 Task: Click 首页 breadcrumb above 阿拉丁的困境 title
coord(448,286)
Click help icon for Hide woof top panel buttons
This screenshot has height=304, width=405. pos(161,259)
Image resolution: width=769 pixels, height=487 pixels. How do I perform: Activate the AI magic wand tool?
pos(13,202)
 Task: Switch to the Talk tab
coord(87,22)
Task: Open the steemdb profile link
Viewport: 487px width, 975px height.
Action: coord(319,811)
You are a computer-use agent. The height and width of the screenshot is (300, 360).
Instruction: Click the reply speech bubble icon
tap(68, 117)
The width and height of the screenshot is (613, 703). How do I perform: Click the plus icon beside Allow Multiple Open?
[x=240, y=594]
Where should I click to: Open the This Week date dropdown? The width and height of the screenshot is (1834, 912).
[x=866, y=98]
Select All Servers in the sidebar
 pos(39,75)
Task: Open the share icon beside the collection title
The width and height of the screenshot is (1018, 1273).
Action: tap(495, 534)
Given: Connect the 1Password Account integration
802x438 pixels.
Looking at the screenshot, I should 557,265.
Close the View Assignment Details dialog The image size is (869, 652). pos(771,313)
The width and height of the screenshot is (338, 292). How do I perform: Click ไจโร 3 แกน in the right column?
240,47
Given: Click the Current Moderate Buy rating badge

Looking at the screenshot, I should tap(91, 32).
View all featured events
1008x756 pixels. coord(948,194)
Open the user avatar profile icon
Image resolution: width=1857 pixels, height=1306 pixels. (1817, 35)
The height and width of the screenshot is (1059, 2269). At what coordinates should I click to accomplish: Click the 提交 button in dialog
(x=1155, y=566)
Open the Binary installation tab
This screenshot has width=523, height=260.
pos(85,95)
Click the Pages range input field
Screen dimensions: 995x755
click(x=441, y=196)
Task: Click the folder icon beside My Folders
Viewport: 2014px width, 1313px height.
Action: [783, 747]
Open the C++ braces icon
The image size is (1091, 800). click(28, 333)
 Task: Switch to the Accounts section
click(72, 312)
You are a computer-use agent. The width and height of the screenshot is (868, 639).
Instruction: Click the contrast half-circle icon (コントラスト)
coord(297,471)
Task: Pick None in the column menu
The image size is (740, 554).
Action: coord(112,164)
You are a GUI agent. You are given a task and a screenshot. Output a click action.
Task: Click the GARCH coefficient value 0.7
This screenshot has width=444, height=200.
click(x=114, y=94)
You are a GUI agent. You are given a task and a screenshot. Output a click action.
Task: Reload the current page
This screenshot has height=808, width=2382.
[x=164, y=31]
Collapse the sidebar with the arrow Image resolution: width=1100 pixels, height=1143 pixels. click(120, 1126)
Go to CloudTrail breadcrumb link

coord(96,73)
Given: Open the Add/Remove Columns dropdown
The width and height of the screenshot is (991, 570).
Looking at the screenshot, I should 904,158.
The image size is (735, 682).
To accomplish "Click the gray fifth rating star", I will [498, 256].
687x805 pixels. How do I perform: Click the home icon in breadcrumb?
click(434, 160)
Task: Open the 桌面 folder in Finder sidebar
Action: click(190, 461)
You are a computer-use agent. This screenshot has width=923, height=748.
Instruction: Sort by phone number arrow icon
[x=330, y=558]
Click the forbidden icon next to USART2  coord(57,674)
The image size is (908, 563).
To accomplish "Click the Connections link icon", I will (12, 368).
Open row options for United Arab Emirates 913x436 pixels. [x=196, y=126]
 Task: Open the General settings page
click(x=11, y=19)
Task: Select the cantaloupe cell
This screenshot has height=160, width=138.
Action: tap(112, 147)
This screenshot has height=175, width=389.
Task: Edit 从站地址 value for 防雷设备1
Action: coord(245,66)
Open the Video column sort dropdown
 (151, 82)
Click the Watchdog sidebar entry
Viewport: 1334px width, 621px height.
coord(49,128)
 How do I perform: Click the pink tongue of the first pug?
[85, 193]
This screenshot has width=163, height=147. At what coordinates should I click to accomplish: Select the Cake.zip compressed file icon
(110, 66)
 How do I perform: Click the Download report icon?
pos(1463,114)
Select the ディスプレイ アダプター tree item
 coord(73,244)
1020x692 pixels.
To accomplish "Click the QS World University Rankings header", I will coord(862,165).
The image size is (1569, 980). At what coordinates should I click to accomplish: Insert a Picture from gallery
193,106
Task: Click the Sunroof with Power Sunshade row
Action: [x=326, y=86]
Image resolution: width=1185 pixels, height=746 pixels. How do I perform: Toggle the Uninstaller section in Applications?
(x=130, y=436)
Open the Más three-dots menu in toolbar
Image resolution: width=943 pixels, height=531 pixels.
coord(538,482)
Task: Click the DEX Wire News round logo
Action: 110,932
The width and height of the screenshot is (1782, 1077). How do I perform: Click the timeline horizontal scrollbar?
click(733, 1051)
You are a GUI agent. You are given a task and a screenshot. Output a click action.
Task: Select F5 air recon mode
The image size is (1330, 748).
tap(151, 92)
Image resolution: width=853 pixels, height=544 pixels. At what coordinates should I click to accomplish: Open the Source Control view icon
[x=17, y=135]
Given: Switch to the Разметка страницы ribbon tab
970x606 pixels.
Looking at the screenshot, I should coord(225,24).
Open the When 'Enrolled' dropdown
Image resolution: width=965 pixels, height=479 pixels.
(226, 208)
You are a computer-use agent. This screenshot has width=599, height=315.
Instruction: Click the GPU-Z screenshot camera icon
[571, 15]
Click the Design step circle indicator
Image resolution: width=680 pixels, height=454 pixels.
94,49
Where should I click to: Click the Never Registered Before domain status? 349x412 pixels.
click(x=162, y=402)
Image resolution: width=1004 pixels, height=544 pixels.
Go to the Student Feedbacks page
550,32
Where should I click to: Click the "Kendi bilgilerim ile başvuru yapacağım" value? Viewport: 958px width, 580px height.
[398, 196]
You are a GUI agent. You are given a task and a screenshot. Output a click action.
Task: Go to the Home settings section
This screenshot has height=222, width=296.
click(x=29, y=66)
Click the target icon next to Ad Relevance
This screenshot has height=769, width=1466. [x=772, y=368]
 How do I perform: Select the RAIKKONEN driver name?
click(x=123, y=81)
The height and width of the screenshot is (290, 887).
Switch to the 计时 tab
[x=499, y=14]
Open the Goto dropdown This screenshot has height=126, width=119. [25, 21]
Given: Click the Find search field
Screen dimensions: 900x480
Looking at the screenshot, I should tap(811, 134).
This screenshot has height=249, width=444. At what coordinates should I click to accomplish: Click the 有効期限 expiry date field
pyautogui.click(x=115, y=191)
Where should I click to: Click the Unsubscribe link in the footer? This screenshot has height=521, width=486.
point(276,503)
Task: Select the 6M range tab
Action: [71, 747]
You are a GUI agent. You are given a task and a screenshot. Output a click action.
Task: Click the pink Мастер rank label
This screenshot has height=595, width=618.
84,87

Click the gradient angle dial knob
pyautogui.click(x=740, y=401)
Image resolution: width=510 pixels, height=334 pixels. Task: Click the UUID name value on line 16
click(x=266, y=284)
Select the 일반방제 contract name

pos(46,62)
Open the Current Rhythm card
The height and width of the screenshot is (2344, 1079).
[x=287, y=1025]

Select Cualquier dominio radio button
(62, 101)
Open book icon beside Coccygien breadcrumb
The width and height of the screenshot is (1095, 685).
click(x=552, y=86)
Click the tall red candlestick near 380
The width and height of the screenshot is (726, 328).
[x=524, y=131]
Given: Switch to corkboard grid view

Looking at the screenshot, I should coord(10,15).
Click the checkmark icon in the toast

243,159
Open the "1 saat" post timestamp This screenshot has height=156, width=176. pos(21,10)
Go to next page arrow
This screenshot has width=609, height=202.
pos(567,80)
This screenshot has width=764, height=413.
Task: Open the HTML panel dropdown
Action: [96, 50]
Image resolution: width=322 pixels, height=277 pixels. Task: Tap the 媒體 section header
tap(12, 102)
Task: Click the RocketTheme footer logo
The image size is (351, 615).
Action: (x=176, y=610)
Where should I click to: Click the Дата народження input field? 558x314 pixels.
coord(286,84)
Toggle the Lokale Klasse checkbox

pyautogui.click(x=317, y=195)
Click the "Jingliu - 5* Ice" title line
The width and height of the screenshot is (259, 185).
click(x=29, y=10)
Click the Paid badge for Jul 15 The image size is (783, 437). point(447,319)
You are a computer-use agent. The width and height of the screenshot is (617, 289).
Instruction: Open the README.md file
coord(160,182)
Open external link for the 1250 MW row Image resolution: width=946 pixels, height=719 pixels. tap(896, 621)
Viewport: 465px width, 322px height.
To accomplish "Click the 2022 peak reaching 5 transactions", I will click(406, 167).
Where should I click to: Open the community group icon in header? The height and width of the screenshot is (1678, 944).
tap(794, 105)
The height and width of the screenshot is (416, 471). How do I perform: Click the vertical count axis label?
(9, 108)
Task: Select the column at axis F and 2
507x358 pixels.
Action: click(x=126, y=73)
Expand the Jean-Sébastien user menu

====================

> Directions for this task:
Copy out the records word for word, starting at the line containing "Image resolution: width=853" and ending at the line containing "pyautogui.click(x=115, y=191)", with both of those lines included.

> Solved problem:
Image resolution: width=853 pixels, height=544 pixels. At what coordinates should I click to accomplish: Open the Source Control view icon
[x=17, y=135]
Given: Switch to the Разметка страницы ribbon tab
970x606 pixels.
Looking at the screenshot, I should coord(225,24).
Open the When 'Enrolled' dropdown
Image resolution: width=965 pixels, height=479 pixels.
(226, 208)
You are a computer-use agent. This screenshot has width=599, height=315.
Instruction: Click the GPU-Z screenshot camera icon
[571, 15]
Click the Design step circle indicator
Image resolution: width=680 pixels, height=454 pixels.
94,49
Where should I click to: Click the Never Registered Before domain status? 349x412 pixels.
click(x=162, y=402)
Image resolution: width=1004 pixels, height=544 pixels.
Go to the Student Feedbacks page
550,32
Where should I click to: Click the "Kendi bilgilerim ile başvuru yapacağım" value? Viewport: 958px width, 580px height.
[398, 196]
You are a GUI agent. You are given a task and a screenshot. Output a click action.
Task: Go to the Home settings section
This screenshot has height=222, width=296.
click(x=29, y=66)
Click the target icon next to Ad Relevance
This screenshot has height=769, width=1466. [x=772, y=368]
 How do I perform: Select the RAIKKONEN driver name?
click(x=123, y=81)
The height and width of the screenshot is (290, 887).
Switch to the 计时 tab
[x=499, y=14]
Open the Goto dropdown This screenshot has height=126, width=119. [25, 21]
Given: Click the Find search field
Screen dimensions: 900x480
Looking at the screenshot, I should tap(811, 134).
This screenshot has height=249, width=444. At what coordinates should I click to accomplish: Click the 有効期限 expiry date field
pyautogui.click(x=115, y=191)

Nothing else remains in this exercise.